David Payne: Digital dilemmas—a day in my life at The BMJ

deputy chair of MJA on stage (1)Wednesday December 10.

8.30am: I’m on the bus into work and checking Twitter when I see an exchange between @garyschwitzer and @bengoldacre about some embargoed papers we press released last night, (including Ben’s editorial and a linked research paper about the association between exaggeration in health related science news and academic press releases), not showing on thebmj.com.

I apologise to @garyschwitzer and explain why I think they aren’t working.

9.20am: When I get into work my web team colleagues Kelly Brendel and Tinuke Bernard are investigating why the papers, sent the day before to our web hosts HighWire in California (where it’s now the middle of the night), aren’t there. We take failures like this very seriously. The press released articles also include an investigation by The BMJ’s news reporter Gareth Iacobucci, into private contracts in the NHS. The articles are soon showing.

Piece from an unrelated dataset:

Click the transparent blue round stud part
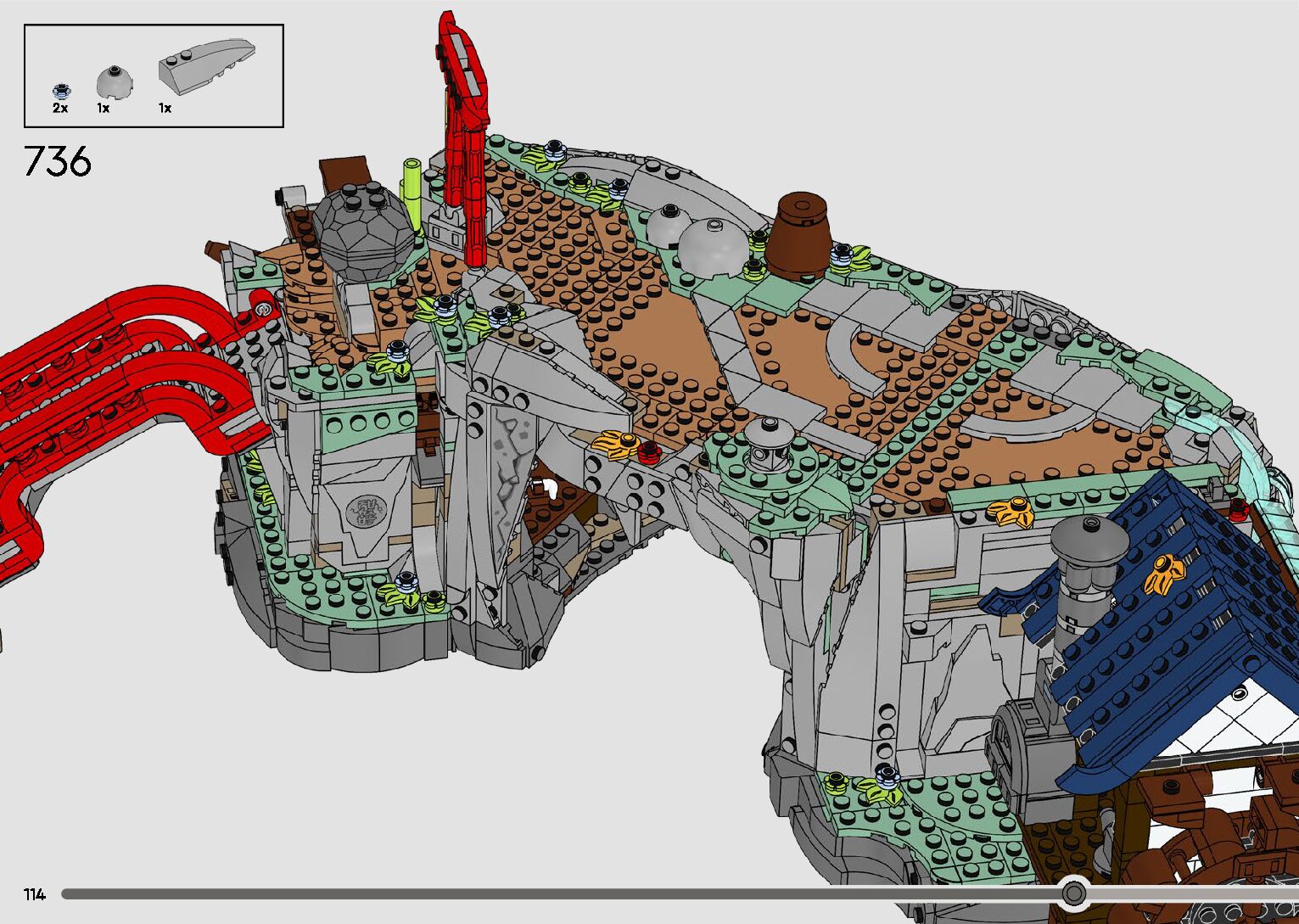This screenshot has width=1299, height=924. point(60,90)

9.30am: My colleagues in BMJ Learning invite me to their monthly breakfast team meeting to talk about The BMJ‘s website redesign and rebrand, (which went live in June 2014), and our plans for 2015.

We work closely with BMJ Learning because lots of our educational content has CME/CPD links to their website. Last week a reader contacted me because he was suddenly getting a login page when he clicked on the link, whereas previously he went straight to the module. We talk about this problem at the meeting, but more generally about how a single sign-on, both for The BMJ and BMJ Learning, would help. I’m being asked to develop a digital strategy for 2015. I will include this idea on the strategic “wish list.”

11am: I’m back at my desk and Duncan Jarvies, multimedia editor, shows me this year’s Christmas BMJ video, which is due to go live next week alongside a paper. It’s very entertaining. I also look at the latest infographic being developed by our newest team member, Will Stahl-Timmins. It’s great to see articles being brought to life in this way. How can we develop this in 2015? How can we stay authoritative and accurate, but also be more entertaining, engaging, and interactive (and fun, when appropriate)? Another one for the digital strategy, I guess.

Noon: It’s our weekly planning meeting and we talk of an initiative launching in 2015 to capture the views of NHS clinicians. We are very proud of article based “rapid responses” at the The BMJ, and our growing army of bloggers and podcast and “round table” interviewees. As an increasingly international journal, we need to ensure that the views of clinicians get represented in the journal—that we don’t just focus on those in leadership positions.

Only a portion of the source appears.